Hello Michael Love ,
I used DESeq2 to find DE genes between 2 groups in our dataset. Now, I'm trying to see if the number of DE genes is significant. So I repeated the following steps many times:
- permute the sample labels (i.e. column names)
- run DESeq2 on the permuted dataset
- Get the number of DEG
This generated a distribution of DEG. However, the true number of DEG is not significant compared to this distribution. Did I do the permutation test correctly, or is there another way to determine whether the number of DEG is significant? Is the permutation test even necessary?

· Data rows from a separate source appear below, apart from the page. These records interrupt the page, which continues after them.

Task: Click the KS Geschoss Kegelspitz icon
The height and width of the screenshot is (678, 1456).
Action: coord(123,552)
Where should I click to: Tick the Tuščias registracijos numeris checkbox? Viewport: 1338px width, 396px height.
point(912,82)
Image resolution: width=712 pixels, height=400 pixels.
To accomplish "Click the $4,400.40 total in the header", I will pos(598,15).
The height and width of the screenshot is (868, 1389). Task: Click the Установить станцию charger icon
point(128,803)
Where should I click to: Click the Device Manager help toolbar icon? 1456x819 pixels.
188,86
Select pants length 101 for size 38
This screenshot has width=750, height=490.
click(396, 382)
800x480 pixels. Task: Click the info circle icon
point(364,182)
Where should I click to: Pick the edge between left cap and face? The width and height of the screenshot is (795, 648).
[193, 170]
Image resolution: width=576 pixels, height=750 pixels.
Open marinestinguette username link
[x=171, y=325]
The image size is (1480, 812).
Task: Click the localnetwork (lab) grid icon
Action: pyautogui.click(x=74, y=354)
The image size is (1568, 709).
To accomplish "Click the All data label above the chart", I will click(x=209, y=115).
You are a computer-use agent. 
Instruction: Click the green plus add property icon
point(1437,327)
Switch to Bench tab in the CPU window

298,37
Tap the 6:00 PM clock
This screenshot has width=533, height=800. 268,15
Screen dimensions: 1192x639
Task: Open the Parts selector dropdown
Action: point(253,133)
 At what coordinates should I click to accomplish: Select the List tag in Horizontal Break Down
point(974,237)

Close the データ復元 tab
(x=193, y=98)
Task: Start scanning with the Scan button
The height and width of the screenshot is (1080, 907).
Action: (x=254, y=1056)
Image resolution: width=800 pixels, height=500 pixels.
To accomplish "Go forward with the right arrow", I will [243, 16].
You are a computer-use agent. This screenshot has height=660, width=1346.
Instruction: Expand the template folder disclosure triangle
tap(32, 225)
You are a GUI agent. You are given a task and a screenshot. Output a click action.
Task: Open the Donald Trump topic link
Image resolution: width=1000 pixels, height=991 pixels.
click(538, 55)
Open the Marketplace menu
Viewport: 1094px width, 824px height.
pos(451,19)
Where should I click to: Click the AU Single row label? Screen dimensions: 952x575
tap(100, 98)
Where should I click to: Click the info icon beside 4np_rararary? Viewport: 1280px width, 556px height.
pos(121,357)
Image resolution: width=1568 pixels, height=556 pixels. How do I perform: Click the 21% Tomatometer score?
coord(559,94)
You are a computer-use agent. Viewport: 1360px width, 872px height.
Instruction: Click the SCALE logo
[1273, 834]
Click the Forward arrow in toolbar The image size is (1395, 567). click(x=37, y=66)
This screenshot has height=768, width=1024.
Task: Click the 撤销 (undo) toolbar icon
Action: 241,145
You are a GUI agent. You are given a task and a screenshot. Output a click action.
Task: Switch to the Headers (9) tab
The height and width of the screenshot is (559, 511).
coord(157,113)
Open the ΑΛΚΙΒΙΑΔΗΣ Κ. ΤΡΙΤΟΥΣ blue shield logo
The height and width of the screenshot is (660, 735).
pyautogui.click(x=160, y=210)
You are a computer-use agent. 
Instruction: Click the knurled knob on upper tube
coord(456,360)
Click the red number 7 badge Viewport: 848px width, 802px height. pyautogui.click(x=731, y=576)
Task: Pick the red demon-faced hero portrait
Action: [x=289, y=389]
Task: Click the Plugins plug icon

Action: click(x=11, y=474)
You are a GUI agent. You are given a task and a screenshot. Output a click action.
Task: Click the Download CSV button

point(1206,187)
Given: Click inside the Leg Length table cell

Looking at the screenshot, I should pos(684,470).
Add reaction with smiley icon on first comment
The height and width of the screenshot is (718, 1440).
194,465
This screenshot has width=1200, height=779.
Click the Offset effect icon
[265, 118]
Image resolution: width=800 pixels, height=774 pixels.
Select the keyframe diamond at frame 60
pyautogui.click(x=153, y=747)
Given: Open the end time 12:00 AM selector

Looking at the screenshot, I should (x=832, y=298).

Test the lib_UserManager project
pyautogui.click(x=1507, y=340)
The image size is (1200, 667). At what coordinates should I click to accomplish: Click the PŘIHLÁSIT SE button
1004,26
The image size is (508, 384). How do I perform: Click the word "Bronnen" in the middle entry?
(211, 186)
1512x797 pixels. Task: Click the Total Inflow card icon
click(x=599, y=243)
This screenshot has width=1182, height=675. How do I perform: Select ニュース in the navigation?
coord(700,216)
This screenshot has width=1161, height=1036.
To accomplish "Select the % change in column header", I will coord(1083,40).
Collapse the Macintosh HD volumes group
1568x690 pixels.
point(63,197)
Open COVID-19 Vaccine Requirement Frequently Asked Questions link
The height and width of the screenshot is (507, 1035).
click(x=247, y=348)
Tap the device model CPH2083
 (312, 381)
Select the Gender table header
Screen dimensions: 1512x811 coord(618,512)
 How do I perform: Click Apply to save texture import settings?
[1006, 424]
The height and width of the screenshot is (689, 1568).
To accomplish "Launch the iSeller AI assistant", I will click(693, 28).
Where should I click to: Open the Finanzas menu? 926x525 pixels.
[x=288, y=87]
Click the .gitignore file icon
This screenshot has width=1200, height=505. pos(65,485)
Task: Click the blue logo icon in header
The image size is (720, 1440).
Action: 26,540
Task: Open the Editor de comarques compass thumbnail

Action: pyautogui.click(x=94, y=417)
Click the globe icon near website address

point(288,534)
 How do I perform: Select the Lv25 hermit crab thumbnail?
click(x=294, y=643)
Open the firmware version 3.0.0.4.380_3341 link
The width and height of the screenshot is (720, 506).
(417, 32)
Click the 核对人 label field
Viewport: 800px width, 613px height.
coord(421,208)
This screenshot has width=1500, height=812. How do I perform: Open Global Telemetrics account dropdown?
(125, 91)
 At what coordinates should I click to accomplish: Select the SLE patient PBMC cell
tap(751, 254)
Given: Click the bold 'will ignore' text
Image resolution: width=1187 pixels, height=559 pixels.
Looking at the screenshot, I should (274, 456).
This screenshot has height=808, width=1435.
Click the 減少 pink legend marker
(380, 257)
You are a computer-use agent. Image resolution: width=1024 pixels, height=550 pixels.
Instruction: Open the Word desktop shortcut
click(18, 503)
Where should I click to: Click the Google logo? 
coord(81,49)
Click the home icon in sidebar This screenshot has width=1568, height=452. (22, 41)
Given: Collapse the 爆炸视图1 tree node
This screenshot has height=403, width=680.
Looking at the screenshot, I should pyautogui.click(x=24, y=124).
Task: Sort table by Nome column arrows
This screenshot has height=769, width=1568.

For context, the dataset contains 6 groups (3 conditions in 2 tissues). I'm trying to compare 2 conditions in a single tissue.
Thank you for the help!
Hi Dr. Love, thank you for your response. I thought I needed to do the permutation test as a negative control. I repeated the permutation test 1000 times -- is it still underpowered? Can you please explain why there are still DEG when I permute the sample labels? Sorry, I'm not too familiar with statistics, and I really appreciate the help.
How many samples do you have. Do you have any batches to control for?
I have 70 samples in total. There are 2 different tissues, and 3 conditions per tissue. There are 10-13 samples in each condition of each tissue.
We did not control for any batches. We just ran DESeq2 on all the samples to get the DEG between 2 conditions in 1 tissue. However, we think that the different tissues might create a batch effect. Do you recommend controlling for the tissue type?
I would make a PCA plot to assess if you have batches. And yes, you would need to control for batch in any analysis.
The permutation test assumes sample exchangeability which is violated if there is any nuisance variation or known variation like tissue.
Got it, thank you. I made the PCA, and the tissue does create a batch effect.
When we previously ran DESeq2, we created a new variable called "group," which was condition + tissue. I.e. condition = A and tissue=1, then group = "A.1". When we ran DESeq2, we set the design as "~ 0 + group". Does this properly control for the tissue?
Yes. My point about permutation is that, if there are large differences in the dataset with say tissue, some of the permutations will have correlation of the dummy condition with the actual biological differences. Permuting within tissue would be better.